Sensemaking: lighting a lamp beneath the surface

8 02 2012

I seem to spend an extraordinary amount of my life explaining the actions of people I have never met or seen. And usually getting it right, it seems.

The really extraordinary thing, though, is the extent to which the analysis and the advice flowing from that seem to make a difference. “That makes so much sense” or “now I understand” or “you have just saved me from making a really big mistake” are of course gratifying to hear, but I don’t take too much of the credit.

Two things are at work here. The obvious one is that using the Birkman Method gives insight into the hidden but persistent needs and expectations of the individual in a way that no other tool does. Yes there are various extensions and extrapolations that claim to illuminate this “underworld” of the individual, but only Birkman actually measures it. When you see how different the measured “underworld” can be from the measured “overworld’ (personality traits on display most of the time), you realise why the extrapolation approach was never going to yield meaningful data.

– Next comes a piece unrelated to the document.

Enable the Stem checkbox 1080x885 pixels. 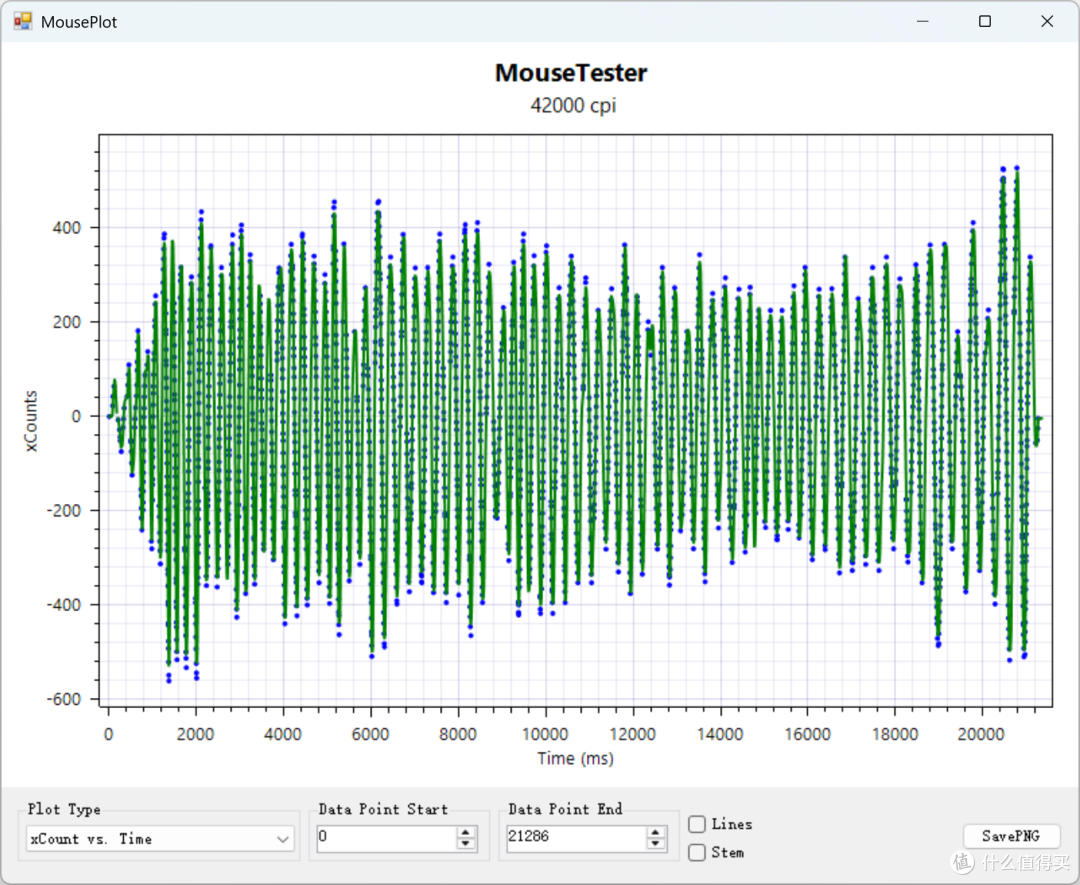point(697,853)
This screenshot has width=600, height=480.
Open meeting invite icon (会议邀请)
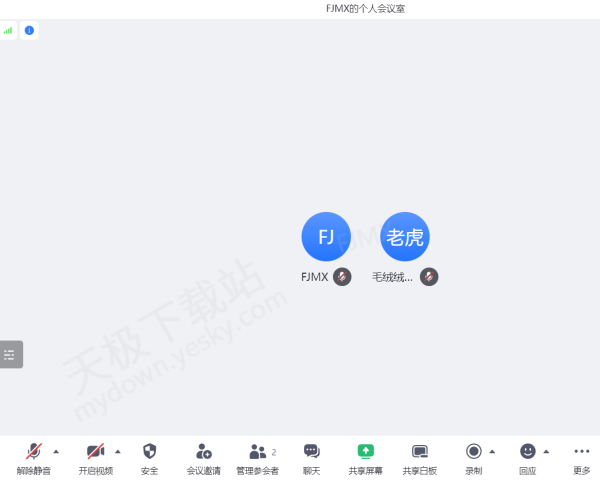pos(203,451)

But here is the other thing. We all seem to have this profound need to “make sense” of what we see around us; but we are largely unequipped to more than simply read the surface of things. As a result, we are often left endlessly processing and re-processing information about the behaviour of those around us; behaviour which can only be explained by adducing a hidden agenda on the part of the other person, usually with some degree of either malignity or stupidity on their part.

And that is why my explanation of the behaviour of someone I have never met is greeted with such pure relief on many occasions: we don’t actually want to think the worst of the people we work with. Our lack of illumination on what is going on beneath the surface for them so often leaves us with no other (apparent) option. 

So if you want to make a difference anywhere in the field of human relations, at work or else where, get yourself a really bright light, and then hold it beneath the surface.